• _CONSIGNES À SUIVRE_
Poursuivez le texte adressé aux manifestants opposés à l'ouverture du mariage civil aux personnes homosexuelles, en reprenant juste après sa dernière phrase.

• _TEXTE SOURCE_

------------

Je me réjouis que, comme
moi, vous pensez que notre foi chrétienne commune induise un
certaine vision de la dignité humaine justifiant que l'on se
mobilise dans les affaires de la cité, au point de manifester dans
la rue. Vous vous êtes mobilisé contre la loi élargissant aux
personnes homosexuelles les droits liés au mariage civil. J'ai bien
entendu que les organisateurs des deux grandes manifestations ont
insisté pour dire que cette mobilisation ne relève pas de
l'homophobie. Peut être aviez-vous au début du débat un gêne à
l'évocation de la possibilité que deux individus de même sexe
éprouvent l'un pour l'autre une tendresse et un amour qui soit aussi
fort et sincère que la tendresse et l'amour qui fondent depuis
plusieurs siècles le mariage chrétien entre une épouse et un
époux. Mais j'ai bien entendu que depuis vous considériez les
droits garanties à tout type de couple par le PACS comme suffisants,
et donc acceptables et légitimes. Si vous vous êtes mobilisés,
c'est pour défendre la dignité de la personne humaine, et surtout
celle des plus faibles, en particuliers des enfants. Vous êtes aussi
contre l'exploitation du corps des femmes. L'argent et la prétention
d'un droit à l'enfant ne peuvent justifier que l'on instrumentalise
l'utérus d'une femme. Comme moi, vous êtes contre la grossesse pour
autrui.
Après la manifestation,
beaucoup d'entre vous êtes frustrés par les réactions qu'elle a
provoquées. Vous espériez que le gouvernement écoutent vos
revendications. Vous ne vous attendiez pas évidemment qu'il recule
sur tout. Nous sommes bien tous d'accord que la rue ne gouverne pas.

------------

• _DONNÉES FOURNIES_

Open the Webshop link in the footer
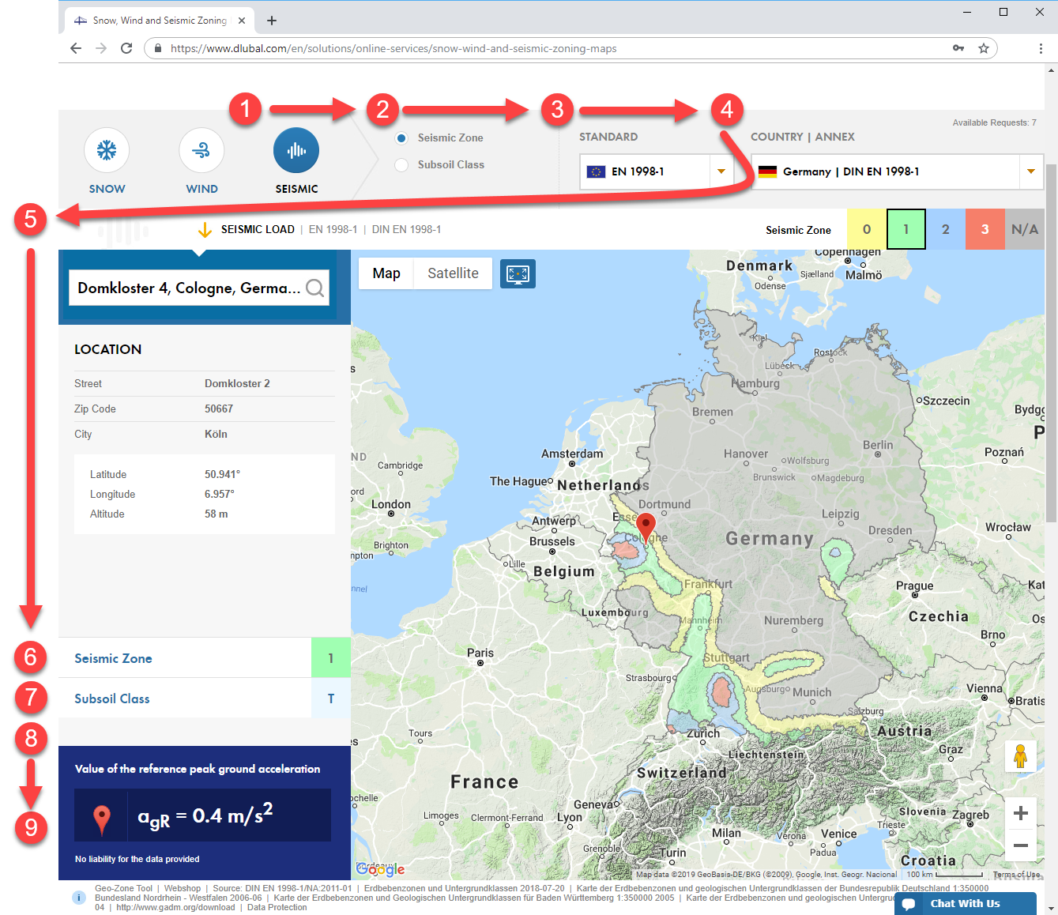 [183, 888]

------------

• _RÉSULTAT OBTENU_
Mais si vous avez jugez utile de manifester dans la rue contre une
loi proposée par des députés récemment élus, c'est que vous
considériez qu'une telle mobilisation d'une partie des citoyens de
notre pays devrait induire un dialogue constructif quant bien même
une majorité aurait voté pour des élus qui portent un programme
opposé. Je me réjouis que vous ayez cette vision apaisé et
participative de notre démocratie. Je me réjouis que dorénavant
quand une mobilisation similaire en nombre aura lieu, serait-ce pour
des idées contraire aux vôtres, vous serez favorables à ce que les
élus de la République, que vous ayez voté pour eux ou non,
engagent un dialogue constructif avec les représentants de ces
manifestants. Je constate d'ailleurs, et le déplore, que le
gouvernement actuel n'a pas cette vision de la démocratie, et vous
traite avec mépris. J'imagine que, au moins rétrospectivement, vous
déplorez le mépris avec lequel ont été traité les manifestants
qui vous ont précédé dans l'opposition à la politique de ce
gouvernement et qui, le 30 septembre 2012, manifestaient contre la
ratification du traité européen instituant l'austérité comme
règle de gouvernement dans notre pays. De même déplorez-vous
certainement le mépris avec lequel ont été traité ceux qui ont
manifesté contre les réforme des retraites du gouvernement
précédent.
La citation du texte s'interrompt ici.